§ **GIVEN PASSAGE**
>>>>>

Organic Farmers Speak Out on Immigration

Organic Farmers Speak Out on Immigration

As farmers who are dedicated to the health of the soil and of the people who eat our crops, we are also concerned about justice and equity.  For our farms to thrive, we need many hands – most of us share the work with the people we hire because we know it is healthy, dignified labor with a deep social purpose. Like conventional farmers, many of us depend on immigrant labor. It is painful to hear immigrants attacked as criminals when we know the hard-working people without whose labor there would not be food on many tables in this country, and the new entry farmers who overcome daunting obstacles to establish outstanding farms and farm networks.

The immigrants who come here make enormous sacrifices, separating from their families for long stretches, missing important family milestones, even sickness and death, to work for OUR food system at jobs that many citizens are unwilling to do.

Undocumented immigrants contributed $96.7 billion in taxes in the United States in 2022 and paid higher state and local tax rates than the top 1% of households in the vast majority of states, according to a study published in August by the Institute on Taxation and Economic Policy. The study further found that undocumented immigrants paid $59.4 billion in federal taxes and contributed an additional $37.4 billion to state and local tax coffers in 2022. Per capita, they paid $8,889 in total taxes, and one-third of this money went for programs from which they are excluded because of their immigrant status.

<<<<<

§ **STORED DATA**
>>>>>

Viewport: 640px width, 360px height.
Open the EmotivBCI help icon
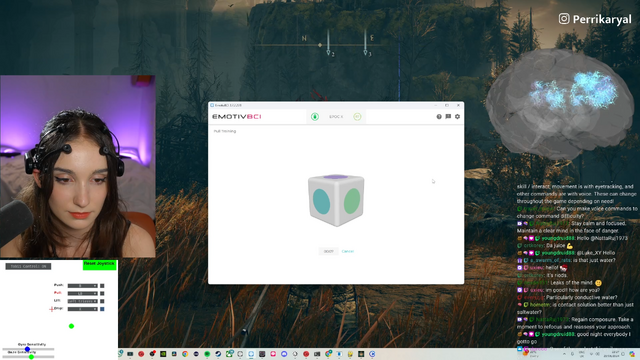[439, 117]
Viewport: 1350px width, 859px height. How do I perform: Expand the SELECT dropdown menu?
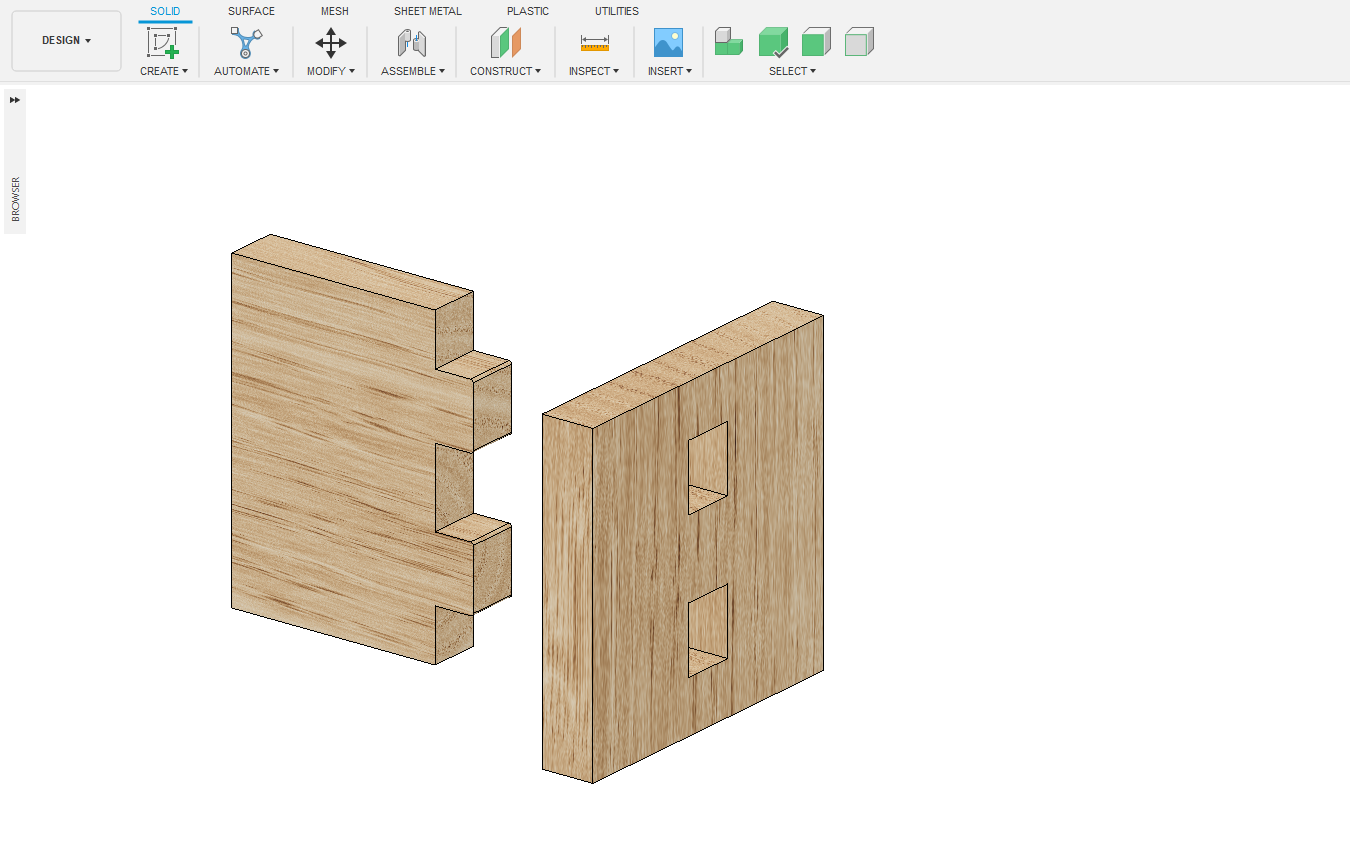coord(792,71)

<<<<<

§ **WHAT IS EXPECTED**
Can you pick up the organic farmers' statement on immigration after its last sentence and keep it going? The listing has no connection to the organic farmers' statement on immigration.

§ **RESPONSE BELOW**
Jessica Culley, the General Coordinator of CATA, the Farmworker Support Committee in New Jersey, writes:

“Legislation and executive orders addressing piecemeal immigration issues are not the answer, and focusing only on issues at the border and asylum is not the answer. The last real immigration reform law was passed in the 1980s. Since then, Congress has failed to do anything to fix the current broken immigration system and instead now has resorted to just using immigrants as a pawn in their political games to hold onto power.”

As organic farmers, we are a strong, diverse, entrepreneurial, and innovative community. Among us, immigrants have contributed significantly to the advancement of organic, and regenerative agriculture that is grounded in ancestral indigenous ecological knowledge, and enhanced by the hard-working descendants of the original people of these lands from Canada throughout Central America who now have to migrate across their own ancestral lands to make ends meet and to support their families.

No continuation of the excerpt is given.